According to the Smithsonian Center, head jugs such as these “appeared in the American South in the mid-1800s. These types of vessels are attributed to a small number of black slaves working as potters in the Edgefield District of South Carolina. None of these skilled potters have been identified by name.”* These jugs have been speculated to be used as grave marks and self-portraits. However, they were also believed to carry the power to ward off evil spirits that also contain some sort of connection to the afterlife.* The jugs are ultimately the efforts of black slaves in the South trying to maintain and honor their identity in harsh conditions through their artistic skills.

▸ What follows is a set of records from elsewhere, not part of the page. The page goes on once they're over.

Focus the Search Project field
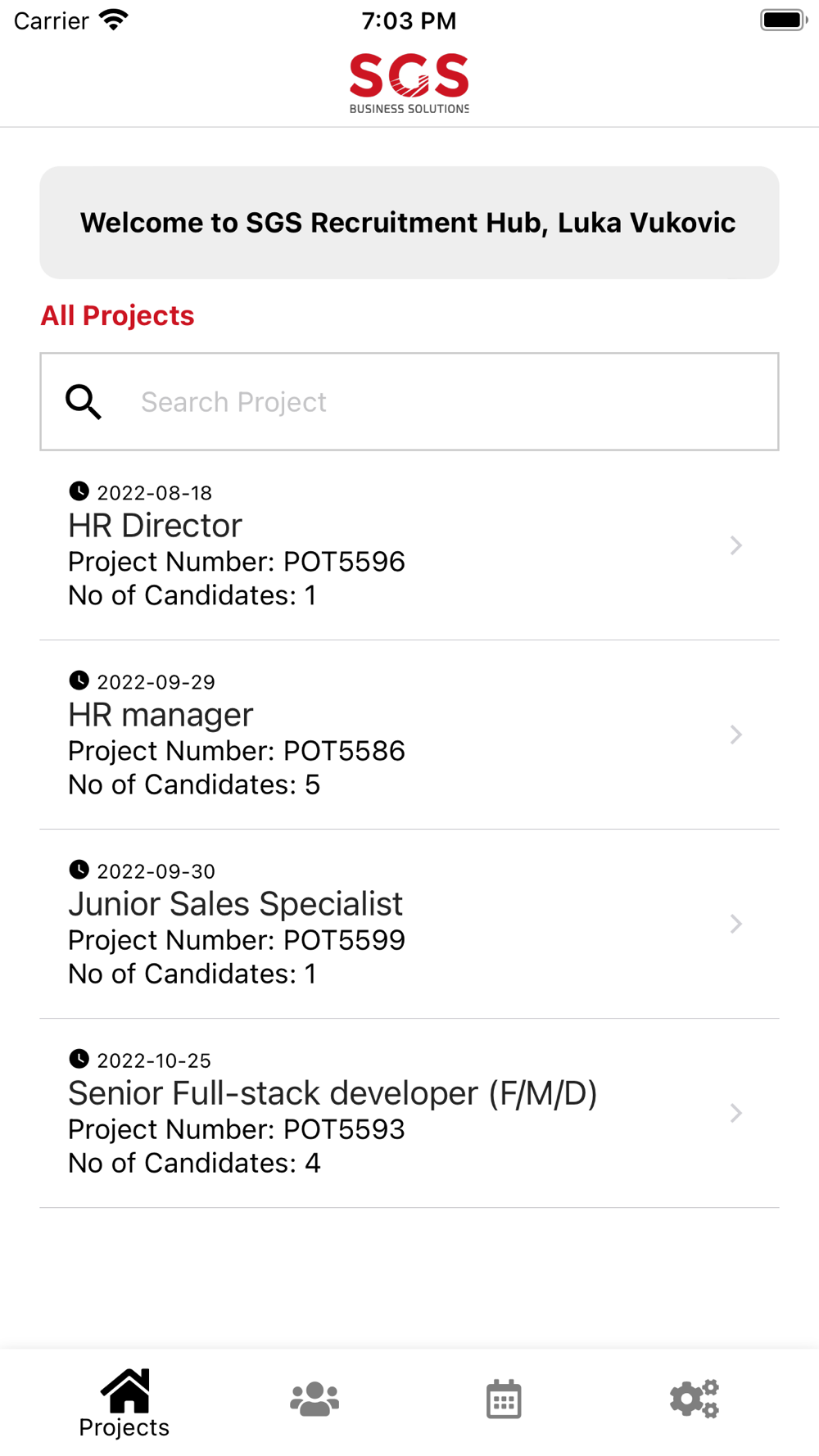 (410, 402)
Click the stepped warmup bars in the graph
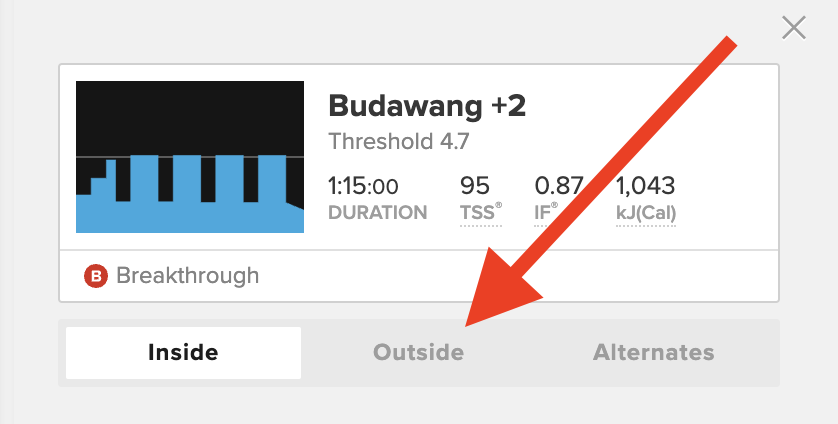 point(96,195)
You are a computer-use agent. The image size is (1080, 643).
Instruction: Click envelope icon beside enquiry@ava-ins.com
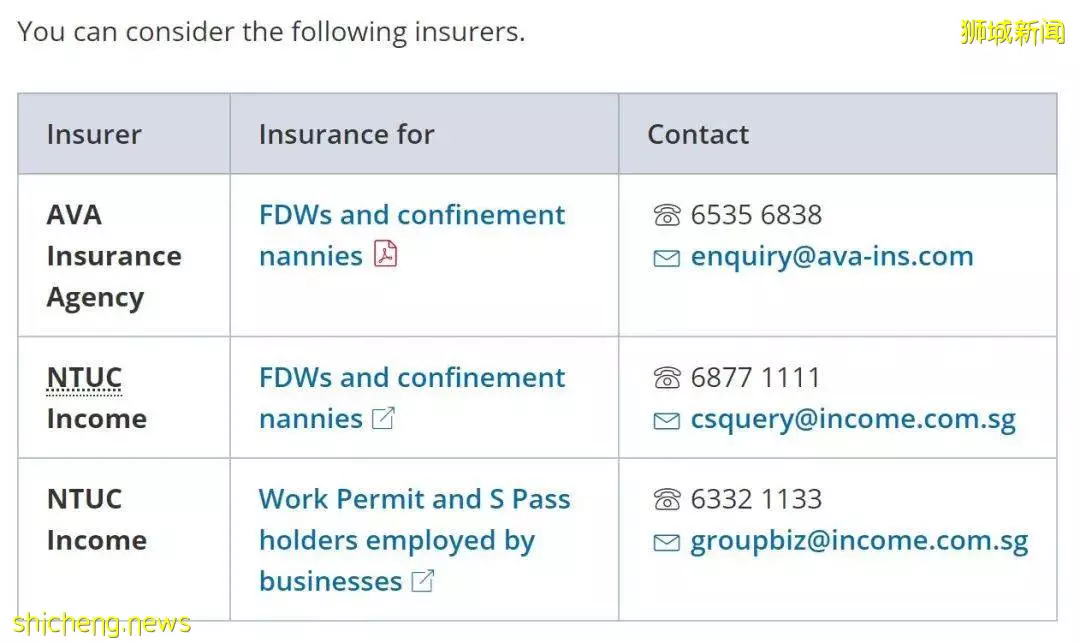tap(667, 259)
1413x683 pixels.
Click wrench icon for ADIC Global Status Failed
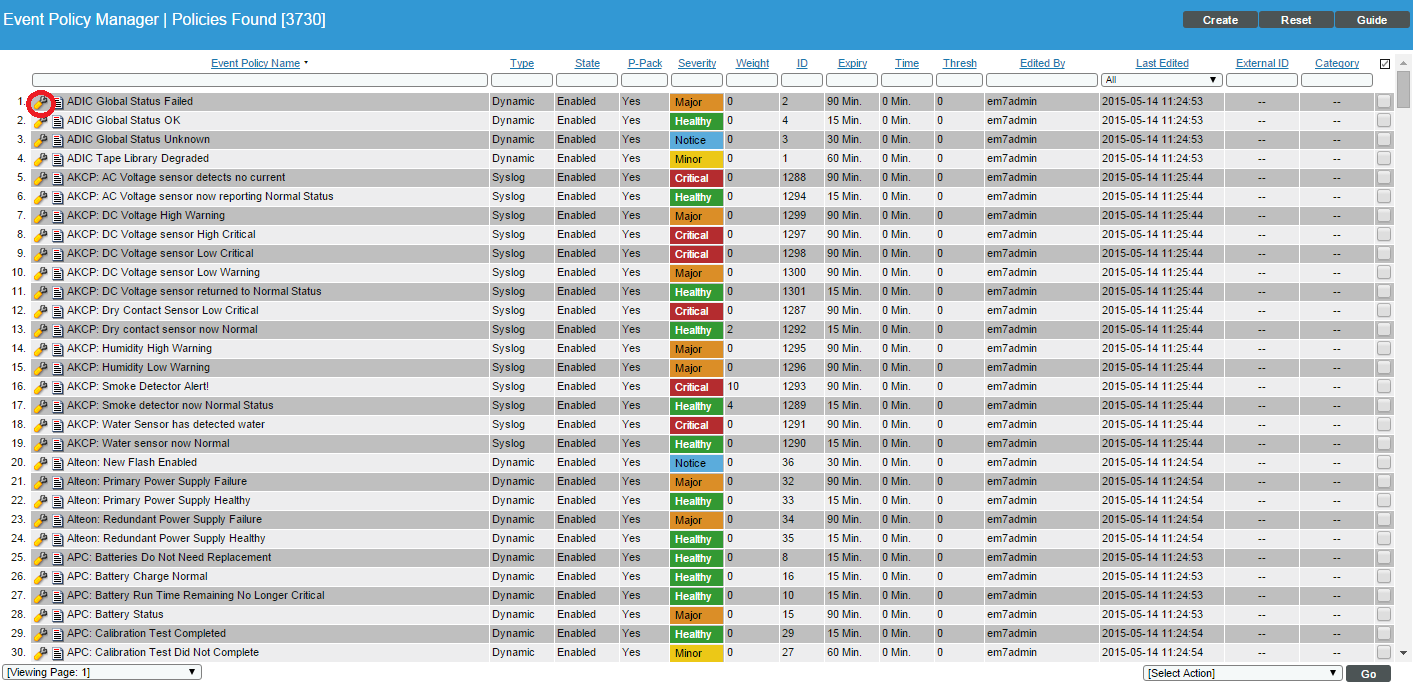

In all three of these works, Young uses different shades of vibrant blues to cover the insides of the jugs. Just as seen in works such as Say His Name: Ramarley Graham 18, Jamee Johnson 22, Ryan Twyman 24, Kajieme Powell 25, Jemel Roberson 26, Tamon Robinson 27, Brendon Glenn 29, Young uses the color blue as a visual motif that represents Blackness. As these jugs also represent a connection to spiritual protection and the afterlife, haint blue is a color traditionally painted on front porches of homes in the deep south. People believed that this color also had an intrinsic ability to fend off evil spirits.
Stars are another common element of Anthony Peyton Young’s artistic visual language. For example, you can find a gold star on the back of “My Brother, The Tough Guy” and numerous gray stars all over Shadow of My Former Self. A Black spiritual song called “My Lord, What A Morning” contains a lyric that inspired the use of this visual motif: “When the stars begin to fall.” Anthony views this movement of the stars to represent the idea of a person “passing over.” In these ceramics, stars become a visual motif that represents the idea of remembrance, which is a theme shared by all of the other works in this exhibition. Young uses these ceramics as an ode of remembrance to the expertise of the black artists in South Carolina whose names are not known.
Young does not ascribe to a certain religion. However, he uses his connection to spirituality through his family’s background with Christianity and spiritual relationships with his ancestors to relate to the rich history and meanings of the head jugs. As these jugs represent spiritual protectors with cosmic power, they also represent Young’s close friends and family members. Young says that to him, these jugs are meant to be vessels of healing in this space where he brings luminosity to his own creative and personal journey as well as the histories and traditions that have impacted him. How do you commemorate the histories of people that you have loved or have impacted you? Are there certain objects that you keep that remind you of them or that you honor them with?